Re: [PATCH v2 0/5] Benchmark and improve event synthesis performance

From: Jiri Olsa
Date: Fri Apr 03 2020 - 07:01:54 EST


On Thu, Apr 02, 2020 at 08:43:52AM -0700, Ian Rogers wrote:
> Event synthesis is performance critical in common tasks using perf. For
> example, when perf record starts in system wide mode the /proc file
> system is scanned with events synthesized for each process and all
> executable mmaps. With large machines and lots of processes, we have seen
> O(seconds) of wall clock time while synthesis is occurring.
>
> This patch set adds a benchmark for synthesis performance in a new
> benchmark collection called 'internals'. The benchmark uses the
> machine__synthesize_threads function, single threaded on the perf process
> with a 'tool' that just drops the events, to measure how long synthesis
> takes.
>
> By profiling this benchmark 2 performance bottlenecks were identified,
> hugetlbfs_mountpoint and stdio. The impact of theses changes are:
>
> Before:
> Average synthesis took: 167.616800 usec
> Average data synthesis took: 208.655600 usec
>
> After hugetlbfs_mountpoint scalability fix:
> Average synthesis took: 120.195100 usec
> Average data synthesis took: 156.582300 usec
>
> After removal of stdio in /proc/pid/maps code:
> Average synthesis took: 67.189100 usec
> Average data synthesis took: 102.451600 usec
>
> Time was measured on an Intel Xeon 6154 compiling with Debian gcc 9.2.1.
>
> v2 of this patch set adds the new benchmark to the perf-bench man page
> and addresses review comments from Jiri Olsa, thanks!

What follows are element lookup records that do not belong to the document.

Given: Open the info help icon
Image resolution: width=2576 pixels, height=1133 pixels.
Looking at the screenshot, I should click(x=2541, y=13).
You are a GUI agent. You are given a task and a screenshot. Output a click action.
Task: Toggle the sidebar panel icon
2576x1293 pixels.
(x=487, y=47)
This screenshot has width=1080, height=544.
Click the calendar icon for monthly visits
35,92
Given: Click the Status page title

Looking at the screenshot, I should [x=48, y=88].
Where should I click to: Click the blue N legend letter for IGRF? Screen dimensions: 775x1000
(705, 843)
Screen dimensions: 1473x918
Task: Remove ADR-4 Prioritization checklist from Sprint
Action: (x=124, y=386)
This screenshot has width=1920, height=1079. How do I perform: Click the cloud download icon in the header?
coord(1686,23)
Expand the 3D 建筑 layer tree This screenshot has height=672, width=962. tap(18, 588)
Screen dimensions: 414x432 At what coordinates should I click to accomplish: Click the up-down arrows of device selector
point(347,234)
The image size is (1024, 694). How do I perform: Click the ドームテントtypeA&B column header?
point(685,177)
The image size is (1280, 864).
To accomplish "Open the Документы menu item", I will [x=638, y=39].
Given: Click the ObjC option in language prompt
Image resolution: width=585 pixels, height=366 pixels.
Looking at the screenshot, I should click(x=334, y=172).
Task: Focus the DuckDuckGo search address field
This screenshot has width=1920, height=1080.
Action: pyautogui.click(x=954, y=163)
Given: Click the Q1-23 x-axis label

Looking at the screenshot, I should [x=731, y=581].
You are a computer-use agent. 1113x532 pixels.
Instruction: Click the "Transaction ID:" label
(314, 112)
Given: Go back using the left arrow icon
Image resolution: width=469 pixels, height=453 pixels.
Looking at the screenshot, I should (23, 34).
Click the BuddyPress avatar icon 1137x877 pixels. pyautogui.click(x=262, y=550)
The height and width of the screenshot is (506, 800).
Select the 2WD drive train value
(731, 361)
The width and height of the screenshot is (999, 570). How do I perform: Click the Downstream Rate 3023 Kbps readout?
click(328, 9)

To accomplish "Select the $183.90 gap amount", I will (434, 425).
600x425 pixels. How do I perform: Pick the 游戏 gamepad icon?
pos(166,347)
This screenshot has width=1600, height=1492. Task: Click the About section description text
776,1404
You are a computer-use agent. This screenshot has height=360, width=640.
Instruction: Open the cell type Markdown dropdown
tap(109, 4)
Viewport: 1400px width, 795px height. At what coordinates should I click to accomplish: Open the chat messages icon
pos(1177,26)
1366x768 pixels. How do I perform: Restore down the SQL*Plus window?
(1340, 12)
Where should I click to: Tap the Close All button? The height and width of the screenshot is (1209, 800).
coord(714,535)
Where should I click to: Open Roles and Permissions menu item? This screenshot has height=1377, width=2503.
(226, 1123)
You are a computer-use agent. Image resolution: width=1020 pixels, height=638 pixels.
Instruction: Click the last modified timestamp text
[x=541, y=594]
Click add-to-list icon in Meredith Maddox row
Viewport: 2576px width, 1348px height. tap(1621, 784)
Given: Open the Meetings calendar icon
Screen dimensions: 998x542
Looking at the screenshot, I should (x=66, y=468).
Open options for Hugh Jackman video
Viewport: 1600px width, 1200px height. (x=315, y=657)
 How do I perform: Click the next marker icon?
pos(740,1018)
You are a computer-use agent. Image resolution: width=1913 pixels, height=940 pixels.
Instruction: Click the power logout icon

Acked-by: Jiri Olsa <jolsa@xxxxxxxxxx>

thanks,
jirka

>
> Two patches in the set were sent to LKML previously but are included
> here for context around the benchmark performance impact:
> https://lore.kernel.org/lkml/20200327172914.28603-1-irogers@xxxxxxxxxx/T/#u
> https://lore.kernel.org/lkml/20200328014221.168130-1-irogers@xxxxxxxxxx/T/#u
>
> A future area of improvement could be to add the perf top
> num-thread-synthesize option more widely to other perf commands, and
> also to benchmark its effectiveness.
>
> Ian Rogers (4):
> perf bench: add event synthesis benchmark
> perf synthetic-events: save 4kb from 2 stack frames
> tools api: add a lightweight buffered reading api
> perf synthetic events: Remove use of sscanf from /proc reading
>
> Stephane Eranian (1):
> tools api fs: make xxx__mountpoint() more scalable
>
> tools/lib/api/fs/fs.c | 17 +++
> tools/lib/api/fs/fs.h | 12 ++
> tools/lib/api/io.h | 107 ++++++++++++++
> tools/perf/Documentation/perf-bench.txt | 8 ++
> tools/perf/bench/Build | 2 +-
> tools/perf/bench/bench.h | 2 +-
> tools/perf/bench/synthesize.c | 101 ++++++++++++++
> tools/perf/builtin-bench.c | 6 +
> tools/perf/util/synthetic-events.c | 177 +++++++++++++++---------
> 9 files changed, 367 insertions(+), 65 deletions(-)
> create mode 100644 tools/lib/api/io.h
> create mode 100644 tools/perf/bench/synthesize.c
>
> --
> 2.26.0.rc2.310.g2932bb562d-goog
>